Nazma’s first encounter of injustice was at an early age when she witnessed her father physically assaulting her mother for wearing liberal clothes. Nazma struggled to make sense of why a woman needs to fit into certain societal norms, which are driven by a man’s wants. Growing up in a lower-middle-class family in suburban Dhaka, Nazma was required to work in a garment factory at the age of eleven to support her family’s needs, alongside her mother. During this time, she encountered, again, female oppression by patriarchal norms in the work setting. She felt unsafe and uncomfortable within the garment factory as a result of inhumane working conditions. As a result, Nazma participated in trade unions which were being used as a vehicle to amplify her voice and raise concerns.

In 1991, Nazma was the only female member of the first-ever strike in Bangladesh centred around increasing wages for garment workers. Through organized labour, Nazma observed the power of individuals coming together and demanding justice. During this time Nazma witnessed two key aspects of organized labour. First, trade unions were largely represented and led by men, while the larger population of the garment workers were women. Secondly, because the violent design of the protests by trade union leaders, the police found it easier to utilize violence as a tool of suppression — the male members and leaders of the trade unions were abused, resulting in the fall of trade unions themselves. These two key observations led Nazma to realize the need for female leadership in trade unions. If women-led these movements, then the physical oppression of union members would be diminished as factory owners and police would find it challenging to physically abuse the female leaders in public.

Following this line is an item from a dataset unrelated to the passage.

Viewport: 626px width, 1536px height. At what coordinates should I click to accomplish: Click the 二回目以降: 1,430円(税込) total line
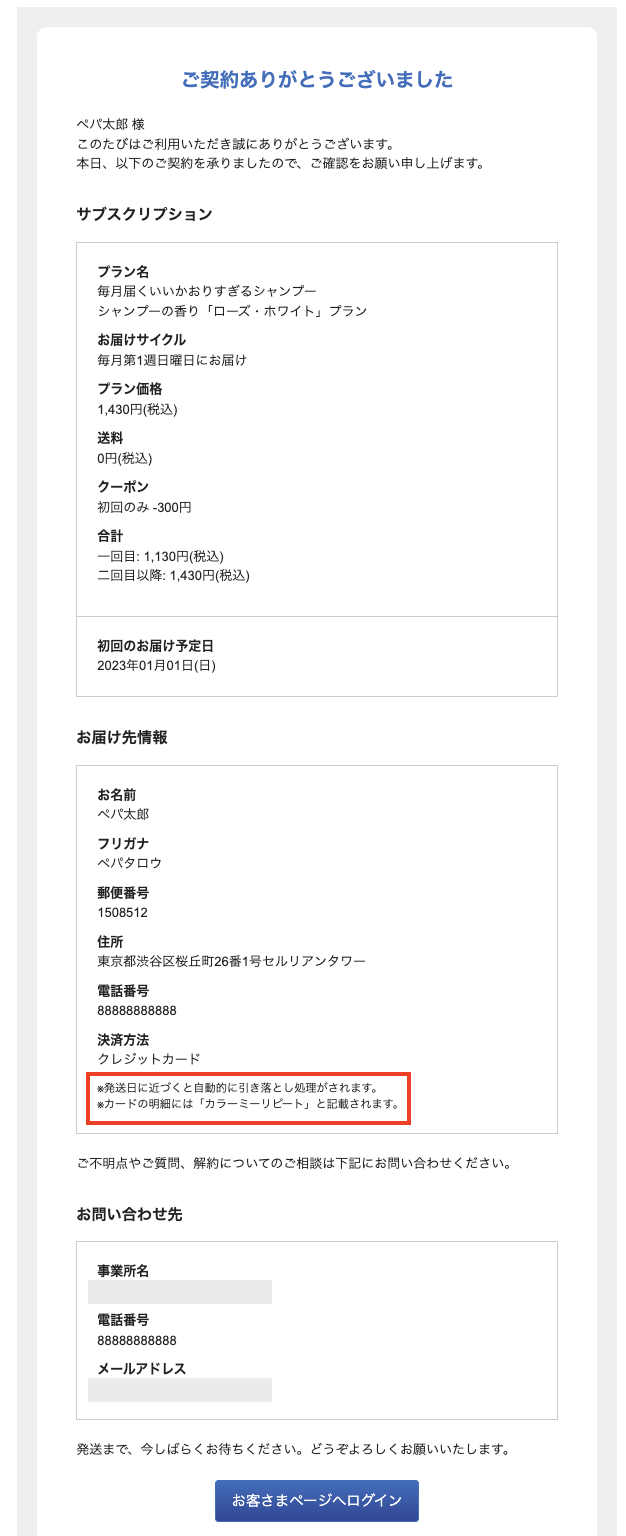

Over the next few years, Nazma became a prominent face in organizing trade unions with a focus on women and disseminating the knowledge of labour laws and workers’ rights. Because of her active participation in organizing non-violent trade unions, management of the factories took notice of her work which was causing their profits to decrease. Nazma was then terminated from her job twice, without pay and received threats from factory management. During this time, Nazma experienced first-hand the informal nature of termination in the RMG sector; she determined the way to achieve better working conditions and rights was through the implementation of formal institutional checks, which would, in turn, lead to greater transparency.

After working for a federation union from 1997 to 2002, where she learned how to organize trade unions at a large scale and how to collaborate with the upper-level management of the factories, Nazma had the opportunity to interact with international governments and European brands to understand their perspectives conducting business in Bangladesh. This allowed Nazma to gain a holistic view of the supply chain, from buyer to seller, and observe the key stakeholders in decision-making that directly affects the lives of the individuals at the bottom of the pyramid.

This movement is led by women, for women. Cultivating a movement of workers’ rights with a women-centric approach is the genesis behind the Awaj Foundation. Simultaneously, Nazma works to initiate a common ground conversation by bridging the disconnect between the factory management and owners and the workers.